Both models must independently approve a suggestion for it to proceed. Each reviewer can APPROVE, REJECT, or QUARANTINE, and provides reasoning and a confidence score. This dual-approval strategy catches edge cases that either model alone might miss.

Stage 4 — Apply and Deploy

Approved changes are patched into the source files using a two-level matching strategy (exact match, then whitespace-normalized match). Each change is committed individually to a date-stamped branch (optimized/YYYY-MM-DD) with a descriptive commit message, then pushed to the remote. Slack and email notifications summarize what changed and why.

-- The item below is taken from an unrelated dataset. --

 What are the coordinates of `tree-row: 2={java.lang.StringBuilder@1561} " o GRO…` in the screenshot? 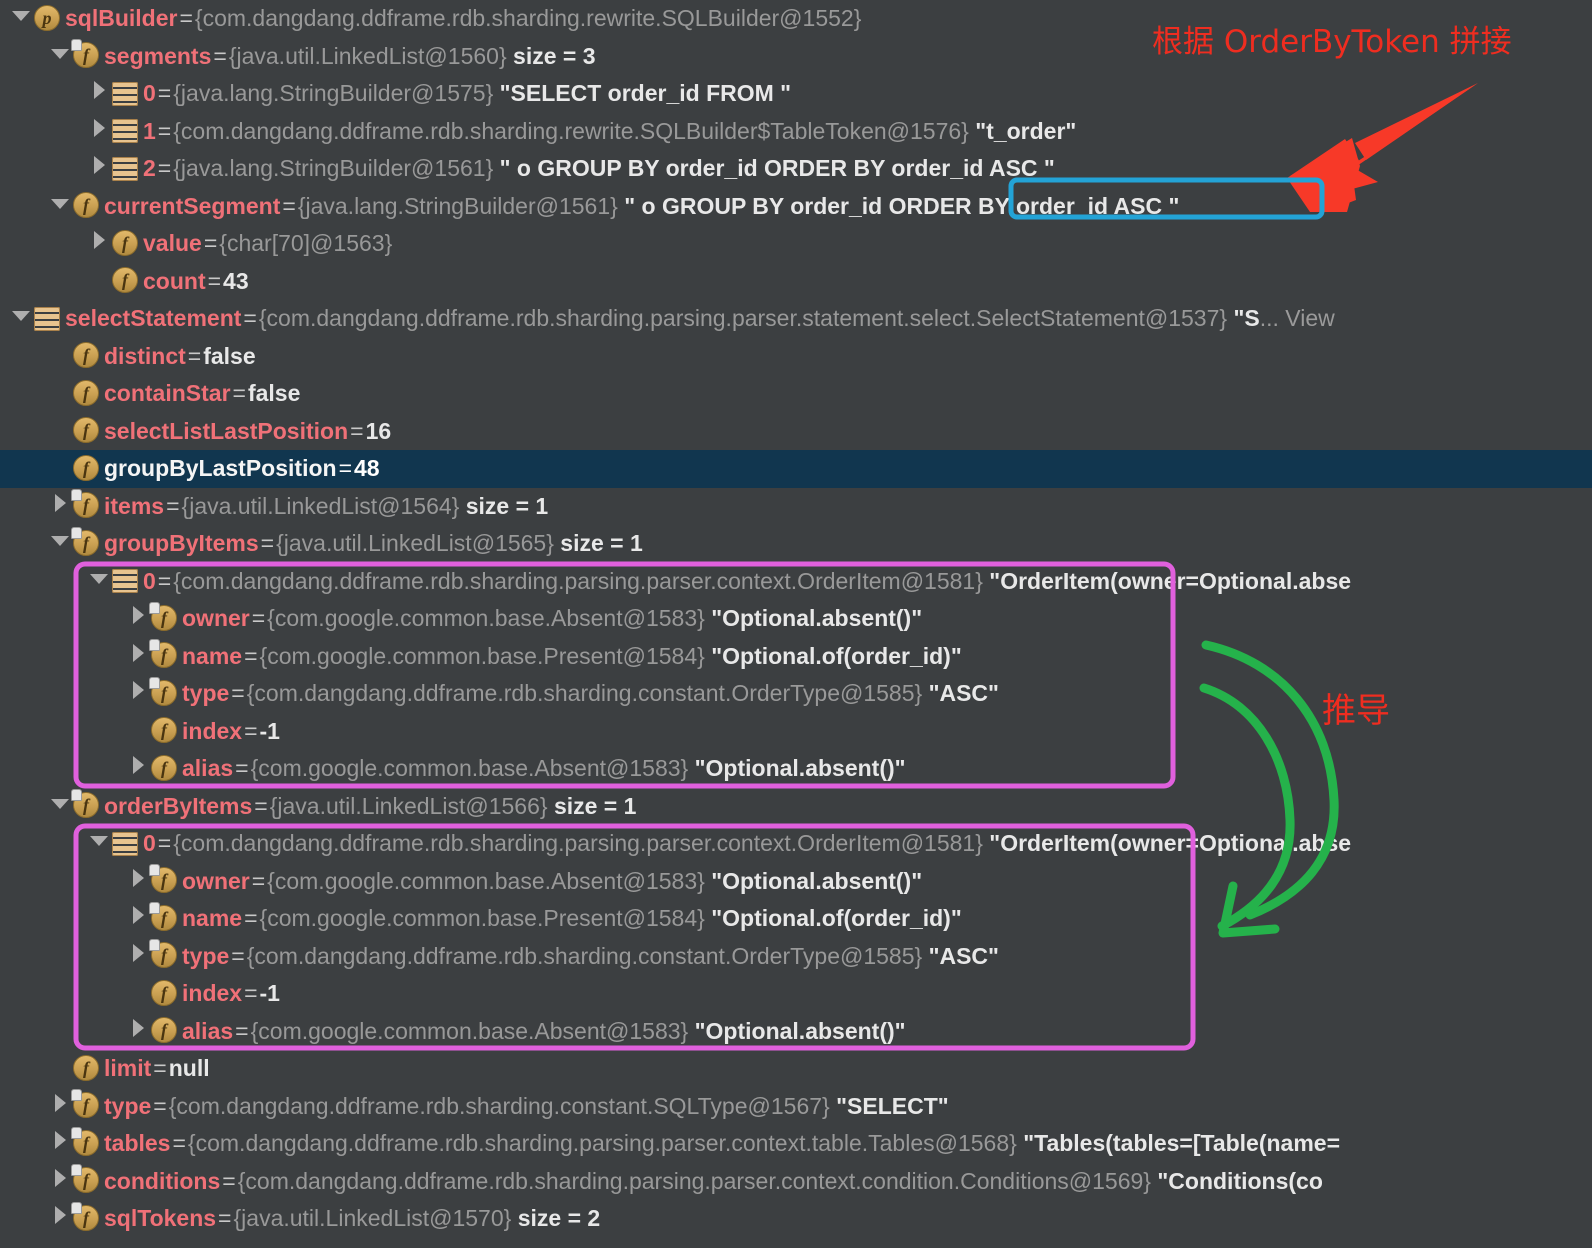 It's located at (796, 169). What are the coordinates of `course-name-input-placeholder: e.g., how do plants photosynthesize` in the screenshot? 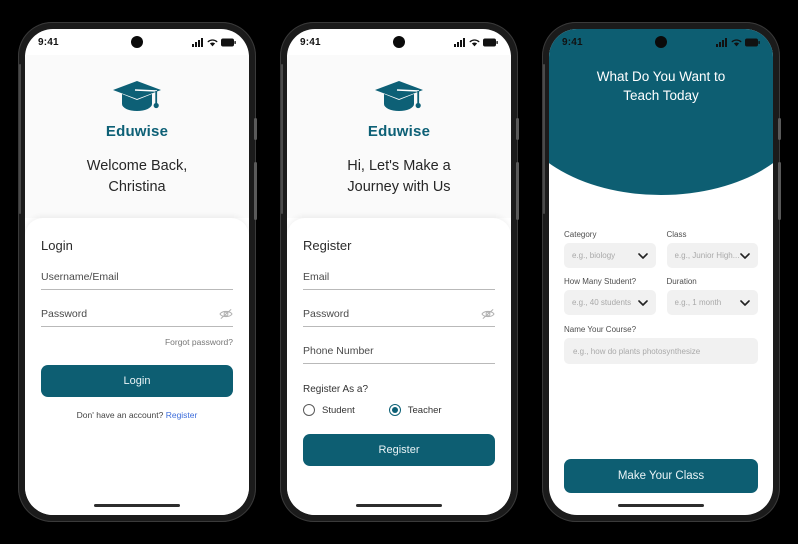 It's located at (637, 351).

The optimized branch is never auto-merged. A developer reviews the branch and merges into staging or main when ready. This keeps a human in the loop for the final deployment decision while automating everything before it.

Why Local Models

Volume. Scanning every function across multiple repositories generates thousands of LLM calls per night. At cloud API pricing, exhaustive scanning would cost hundreds of dollars per run. A local model on a Mac Studio runs the same workload at zero marginal cost, making it economically viable to scan aggressively — every function, every file, every night.

Iteration speed. The local model was fine-tuned on this specific codebase’s patterns, frameworks, and conventions. When it suggests improvements to a React hook that uses Firebase, it understands the project’s actual patterns rather than suggesting generic alternatives.

Privacy. Client code from 500+ Shopify stores never leaves the local machine during the suggestion phase. Only validated, anonymized suggestions reach cloud models during the review stage.

Operational Lessons

The validation pipeline is the product. The local model generates plenty of suggestions that look reasonable but would break compilation, fail tests, or change behavior. The five-gate pipeline rejects roughly 70% of raw suggestions. Without it, autonomous application would be reckless. With it, the model’s imperfect suggestions become a feature — cast a wide net, filter aggressively.

Dual-model review catches what single review misses. Early runs with single-model review (Haiku only) approved changes that were technically correct but contextually wrong — like adding error handling that swallowed errors the UI needed to display. Adding Opus as a second reviewer with independent judgment reduced false approvals significantly.

Incremental scanning is essential. Full scans of a 151-file repo take hours through the local model. SHA-based incremental scanning reduces nightly runs to minutes when only a few files changed, making the pipeline practical as a daily job rather than a weekly batch.

Stale suggestions are a signal, not a bug. When the patcher can’t find the original code to replace, it means the codebase is actively improving — either through earlier applies in the same run or through developer work during the day. The system correctly skips these rather than forcing patches onto changed code.

Stack

Component	Technology
Suggestion generation	Ollama (local, fine-tuned coderscaulk model)
Validation gates	TypeScript compiler, ESLint, Vitest
Code review	Claude Haiku (API) + Claude Opus (CLI)
Orchestration	TypeScript, Node.js
Scheduling	macOS LaunchAgent (nightly at 22:00)
Notifications	Slack webhooks, Mailjet email
Target codebases	TypeScript, React, Node.js, Firebase, Shopify Liquid

What’s Next

The pipeline currently operates on a fixed set of repositories added through a management dashboard. Expanding to the full portfolio of Shopify store themes — primarily Liquid and JavaScript — is the next target, alongside exploring whether the local model can be fine-tuned on the pipeline’s own approval/rejection data to improve suggestion quality over time.